In October 2019 we published a report entitled, The Economic and Distributional Impacts of an Increased Carbon Tax with Different Revenue Recycling Schemes. The committee has invited me to discuss the results presented in the report. It examines the distributional impacts of an increased carbon tax with different revenue recycling schemes. A revenue recycling scheme is a policy option designed to eliminate or at least lessen the negative consequences of a tax increase by using the revenue raised. The climate action plan proposes that the level of the carbon tax should reach €80 per tonne of CO2emissions in 2030. In a trajectory of an incrementally increasing carbon tax, the report compares ten revenue recycling scheme options. The results indicate that total emissions will continue to grow over time owing to economic growth and an increase in population. The suggested increase in the carbon tax will be helpful to Ireland in reducing its emissions, but it will not be sufficient on its own to meet the country's legally binding targets for non-emissions trading system, ETS, emissions in 2030. The strong economic growth profile of the economy will be marginally affected. In the case of no recycling of carbon tax revenues, the annual average growth rate of real gross domestic product will drop from 3.3% to 3.288%. In this case, on the other hand, household income and public fiscal balances deteriorate most among considered revenue recycling schemes.

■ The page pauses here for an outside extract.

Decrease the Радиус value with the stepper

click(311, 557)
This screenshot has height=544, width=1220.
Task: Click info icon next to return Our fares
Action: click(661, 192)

Using carbon tax revenues to reduce other taxes such as sales, wage or corporate taxes can reduce the macroeconomic impacts of a carbon tax increase and lead to increases in household income but they often result in disproportional effects on poorer households. In other words, an increase in carbon tax has regressive impacts. Returning carbon tax revenues to households in the form of transfers can, however, significantly reduce the regressive impacts at the expense of poorer macroeconomic performance. Rural households face higher and regressive increases in consumption prices than urban households. In urban areas, however, middle income households face the highest price impacts. Carbon-intensive production sectors such as transport and mining will be hit the hardest by a carbon tax increase. In contrast, low carbon-intensive sectors such as the accommodation sector can benefit from a carbon tax increase.